Allows for document upload within chatbots (often connected to the LLM node).
pipeline.add(name="node").chat_file_reader()
Parameters
chunk_overlap
int
default:"200"
chunk_size
int
default:"1000"
file_parser
str
default:"'default'"
One of: contextual_ai, default, docling, llama_parse, mistral_ocr, reducto, textract
max_docs_per_query
int
default:"10"
retrieval_unit
str
default:"'chunks'"
One of: chunks, documents, pages

chat_memory

Give connected nodes access to conversation history.
pipeline.add(name="node").chat_memory()
Parameters
memory_type
str
default:"'Full - Formatted'"
The type of memory to use One of: Full - Formatted, Full - Raw, Message Buffer, Token Buffer, Vector Database
memory_window
int
default:"2048"
The number of tokens to store in memory

create_session

Create a new session with an agent and participants
pipeline.add(name="node").create_session(agent_id=...)
Parameters
agent_id
AcceptsAgent
required
name
str
default:"''"

data_collector

Allows a chatbot to collect information by asking the user to provide specific pieces of information (e.g., name, email, etc.).
pipeline.add(name="node").data_collector(provider="anthropic", query="...")
Parameters
auto_generate
bool
default:"True"
If checked, the node will output questions in successive order until all fields are successfully collected.
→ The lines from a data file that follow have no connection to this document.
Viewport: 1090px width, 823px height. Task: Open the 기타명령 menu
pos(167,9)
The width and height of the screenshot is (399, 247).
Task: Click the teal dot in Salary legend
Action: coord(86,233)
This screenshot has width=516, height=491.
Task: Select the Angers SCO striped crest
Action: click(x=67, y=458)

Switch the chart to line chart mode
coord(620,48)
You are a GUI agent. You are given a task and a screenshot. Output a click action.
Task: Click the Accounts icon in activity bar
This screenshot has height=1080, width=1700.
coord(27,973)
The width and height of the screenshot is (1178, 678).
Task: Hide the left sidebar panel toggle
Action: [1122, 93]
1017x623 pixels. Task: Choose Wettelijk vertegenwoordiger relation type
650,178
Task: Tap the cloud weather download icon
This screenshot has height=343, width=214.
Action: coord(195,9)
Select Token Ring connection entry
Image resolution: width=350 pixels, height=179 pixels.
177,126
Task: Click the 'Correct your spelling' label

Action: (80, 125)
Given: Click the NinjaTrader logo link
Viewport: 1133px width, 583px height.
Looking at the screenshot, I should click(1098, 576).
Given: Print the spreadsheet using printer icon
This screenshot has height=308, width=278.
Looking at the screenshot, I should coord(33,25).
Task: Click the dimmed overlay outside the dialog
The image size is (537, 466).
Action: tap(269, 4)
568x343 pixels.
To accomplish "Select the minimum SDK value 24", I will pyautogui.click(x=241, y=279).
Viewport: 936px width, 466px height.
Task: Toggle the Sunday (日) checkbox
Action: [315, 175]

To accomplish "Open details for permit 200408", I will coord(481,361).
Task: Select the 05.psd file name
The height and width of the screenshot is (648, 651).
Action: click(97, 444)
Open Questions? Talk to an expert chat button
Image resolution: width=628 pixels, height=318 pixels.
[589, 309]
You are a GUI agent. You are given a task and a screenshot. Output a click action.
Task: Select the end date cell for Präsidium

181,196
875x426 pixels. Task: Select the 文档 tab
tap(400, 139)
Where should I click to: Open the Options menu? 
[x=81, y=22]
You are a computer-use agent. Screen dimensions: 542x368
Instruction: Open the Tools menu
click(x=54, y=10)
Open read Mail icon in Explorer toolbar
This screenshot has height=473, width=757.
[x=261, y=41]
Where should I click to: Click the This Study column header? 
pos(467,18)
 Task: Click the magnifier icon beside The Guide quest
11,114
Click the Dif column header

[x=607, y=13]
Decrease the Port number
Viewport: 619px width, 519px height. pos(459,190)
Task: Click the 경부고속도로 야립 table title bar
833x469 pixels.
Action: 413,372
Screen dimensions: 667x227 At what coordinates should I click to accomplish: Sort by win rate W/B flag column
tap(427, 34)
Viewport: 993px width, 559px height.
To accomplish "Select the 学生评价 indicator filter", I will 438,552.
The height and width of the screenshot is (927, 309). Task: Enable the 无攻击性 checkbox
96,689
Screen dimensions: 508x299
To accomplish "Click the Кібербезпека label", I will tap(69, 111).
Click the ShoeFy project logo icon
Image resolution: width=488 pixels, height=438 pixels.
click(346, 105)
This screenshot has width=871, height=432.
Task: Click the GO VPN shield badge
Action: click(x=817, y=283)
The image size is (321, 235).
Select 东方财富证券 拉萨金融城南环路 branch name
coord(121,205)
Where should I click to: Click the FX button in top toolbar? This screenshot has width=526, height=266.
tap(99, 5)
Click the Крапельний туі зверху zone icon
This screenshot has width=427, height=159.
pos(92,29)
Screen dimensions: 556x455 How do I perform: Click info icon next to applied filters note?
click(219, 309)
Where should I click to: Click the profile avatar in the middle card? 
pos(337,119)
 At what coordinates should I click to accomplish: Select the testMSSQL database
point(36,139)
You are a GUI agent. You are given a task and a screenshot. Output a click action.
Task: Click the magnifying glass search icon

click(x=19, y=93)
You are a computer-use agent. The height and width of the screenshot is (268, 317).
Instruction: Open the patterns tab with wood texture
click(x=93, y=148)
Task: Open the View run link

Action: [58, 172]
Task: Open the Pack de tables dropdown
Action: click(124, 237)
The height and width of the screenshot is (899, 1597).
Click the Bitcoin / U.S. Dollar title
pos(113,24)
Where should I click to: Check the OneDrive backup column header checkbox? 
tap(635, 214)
If unchecked, the node will output the data that is collected (often passed to an LLM with a prompt to ask successive questions to the user, along with specific instructions after all fields are collected) - e.g., {‘Field1’: ‘Collected_Data’, ‘Field2’: ‘Collected_Data’}
provider
str
required
The model provider
model
str
default:"''"
The specific model for question generation
prompt
str
default:"''"
Specific instructions of how the LLM should collect the information
query
str
required
The query to be analysed for data collection (passed to the LLM)
data_collector_node_id
str
default:"''"
The ID of the data collector node
fields
ListType | list[FieldDefinition] | list[List[Dict[str, Any]]]
default:"[]"
The fields to be collected

listen

Listen for user input at a stage in the conversation.
pipeline.add(name="node").listen()
Parameters
variant
str
default:"''"
One of: button, capture
allow_user_message
bool
default:"False"
buttons
ListType | list[List[Dict[str, Any]]] | list[NameItem]
default:"[]"
processed_outputs
dict
default:"{}"

post_message

Post a message to a session
pipeline.add(name="node").post_message(message="...", session_id="...")
Parameters
message
str
required
session_id
str
required

read_memory

Load the full content of a memory entry. Use this when:
pipeline.add(name="node").read_memory(memory_id="...")
Parameters
memory_id
str
required

read_session_messages

Read all messages from a session with derived metadata
pipeline.add(name="node").read_session_messages(session_id="...")
Parameters
message_type_filter
str
default:"'none'"
offset
int
default:"0"
session_id
str
required

talk

Send a given message at a stage in a conversation.
pipeline.add(name="node").talk(content="...", description="...", image_url=..., title="...")
Parameters
variant
str
default:"''"
One of: card, carousel, image, message
is_iframe
bool
default:"False"
content
str
required
The text to send to the user.
button
dict
default:"{}"
description
str
required
The card’s description.
image_url
AcceptsImage
required
The image to be sent at this step in the conversation.
title
str
required
The card’s title.
cards
ListType | list[CarouselCard] | list[List[Dict[str, Any]]]
default:"[]"

write_memory

Create or update a Memory object for use with context-aware agents. You can store text memory content and or references to object types like knowledge bases, knowledge base items, files and prompts.
pipeline.add(name="node").write_memory(content=..., name="...")
Parameters
content
list[str]
required
memory_description
str
default:"''"
memory_id
str
default:"''"
name
str
required
scope_user_id
str
default:"''"
scopes
list[str]
default:"[]"